The method and system of the invention depicted in FIG. 2 afford significant cost savings in vaporization and other equipment, which come at the expense of very limited volume of surface holding tank capacity. Conventional methods and systems that employ surface storage need large volumes of cryogenic surface storage, requiring typically between five and ten times as much surface storage tank capacity as the tank capacity required of the surface holding tank of the method and system of this invention. Thus, for a nominal-size 1.0-billion-cubic-foot conventional facility, enough tanks need to be installed to provide about 16 billion cubic feet equivalent (“BCFE”) of gas surface storage. By comparison, a nominal-size 1.0-billion-cubic-foot energy hub facility requires only 1.5 BCFE of surface holding tank capacity. Conventional methods and systems that employ no surface storage tanks at all (such as the Bishop et al. system described in Published U.S. patent application Ser. No. 10/246,954, now U.S. Pat. No. 6,739,140) require the use of increased amounts of vaporizer capacity. For example, for a nominal-size 1.0-BCFE conventional facility with no surface storage tanks, enough vaporization equipment needs to be installed to provide about 3.0 billion cubic feet per day (“BCFD”) of vaporizer capacity. By comparison, a nominal 1.0-BCF energy hub facility requires only 1.6 BCFD of vaporizer capacity. This is a significant difference in the capital and operating cost of the facility given the very expensive nature of the commercially available vaporization equipment. These comparisons are illustrated in Table 1 below.

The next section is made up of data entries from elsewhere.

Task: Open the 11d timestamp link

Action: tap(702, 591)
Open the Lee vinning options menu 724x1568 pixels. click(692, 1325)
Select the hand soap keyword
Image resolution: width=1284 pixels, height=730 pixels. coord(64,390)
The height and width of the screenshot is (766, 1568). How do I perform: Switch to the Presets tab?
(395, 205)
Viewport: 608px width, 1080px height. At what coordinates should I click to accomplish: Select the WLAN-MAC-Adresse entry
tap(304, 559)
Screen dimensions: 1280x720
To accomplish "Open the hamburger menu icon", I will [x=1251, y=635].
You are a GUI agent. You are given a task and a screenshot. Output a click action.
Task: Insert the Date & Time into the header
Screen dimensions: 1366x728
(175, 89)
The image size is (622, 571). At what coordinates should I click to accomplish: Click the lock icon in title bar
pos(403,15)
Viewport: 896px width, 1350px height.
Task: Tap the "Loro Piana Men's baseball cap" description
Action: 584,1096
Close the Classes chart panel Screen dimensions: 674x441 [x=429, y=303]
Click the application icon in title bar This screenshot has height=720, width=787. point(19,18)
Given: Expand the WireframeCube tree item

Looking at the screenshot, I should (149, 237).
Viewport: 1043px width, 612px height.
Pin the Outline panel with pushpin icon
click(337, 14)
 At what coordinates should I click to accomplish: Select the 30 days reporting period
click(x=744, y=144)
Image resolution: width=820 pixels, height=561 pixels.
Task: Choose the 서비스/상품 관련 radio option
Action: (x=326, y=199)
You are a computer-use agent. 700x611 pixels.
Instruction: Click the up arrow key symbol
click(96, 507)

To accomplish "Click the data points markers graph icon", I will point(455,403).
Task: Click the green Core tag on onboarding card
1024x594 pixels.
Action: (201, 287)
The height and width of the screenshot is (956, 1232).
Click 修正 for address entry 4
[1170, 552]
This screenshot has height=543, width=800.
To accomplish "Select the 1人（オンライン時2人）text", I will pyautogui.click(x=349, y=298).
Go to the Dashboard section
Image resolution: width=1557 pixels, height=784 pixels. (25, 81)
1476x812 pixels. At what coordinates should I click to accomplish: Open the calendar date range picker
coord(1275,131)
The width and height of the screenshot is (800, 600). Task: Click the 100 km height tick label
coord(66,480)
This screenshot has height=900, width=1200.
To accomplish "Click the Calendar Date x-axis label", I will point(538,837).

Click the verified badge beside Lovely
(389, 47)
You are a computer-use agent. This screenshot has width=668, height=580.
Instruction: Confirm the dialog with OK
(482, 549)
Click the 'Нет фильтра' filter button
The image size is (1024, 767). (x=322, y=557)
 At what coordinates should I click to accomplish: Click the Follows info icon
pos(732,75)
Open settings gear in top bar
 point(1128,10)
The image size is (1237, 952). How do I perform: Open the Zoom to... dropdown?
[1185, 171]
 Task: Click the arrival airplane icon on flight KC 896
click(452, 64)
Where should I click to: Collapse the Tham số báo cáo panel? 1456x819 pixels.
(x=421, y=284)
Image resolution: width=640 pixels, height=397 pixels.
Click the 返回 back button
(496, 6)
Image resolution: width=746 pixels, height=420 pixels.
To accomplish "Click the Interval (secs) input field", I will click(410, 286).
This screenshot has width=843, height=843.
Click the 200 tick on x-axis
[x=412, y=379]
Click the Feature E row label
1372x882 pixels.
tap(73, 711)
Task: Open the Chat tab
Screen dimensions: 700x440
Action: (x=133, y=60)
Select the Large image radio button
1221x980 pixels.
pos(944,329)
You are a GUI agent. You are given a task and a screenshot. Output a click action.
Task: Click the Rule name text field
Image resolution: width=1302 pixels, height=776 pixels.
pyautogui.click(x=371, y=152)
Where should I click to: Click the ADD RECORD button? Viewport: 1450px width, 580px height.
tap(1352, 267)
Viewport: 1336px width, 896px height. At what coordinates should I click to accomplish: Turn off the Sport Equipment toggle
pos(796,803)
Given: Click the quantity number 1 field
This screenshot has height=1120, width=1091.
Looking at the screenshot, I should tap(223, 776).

Table 1 illustrates one of the advantages of the method of this invention when compared with those conventional technologies that store LNG in surface storage tanks, as well as when compared with those conventional technologies that store no LNG in surface storage tanks. The facility size in all three of the methods referenced in Table 1 is a nominal 1.0 BCF. The LNG surface holding capacity shown for the energy hub (1.5 BCFE) is the volume capacity of the surface holding tank depicted in FIG. 2. More than one surface holding tank may be used in the energy hub embodiment depicted in FIG. 2 while still requiring only 1.5 BCFE of volume capacity for the surface holding tanks. Different variations of the energy hubs concept may require differing volumes of surface holding tank capacity, and each such variation may be sized according to the specific needs of each facility, however, the cost of each facility will be significantly reduced by the application of the energy hub concept and the proper sizing of the surface holding tank.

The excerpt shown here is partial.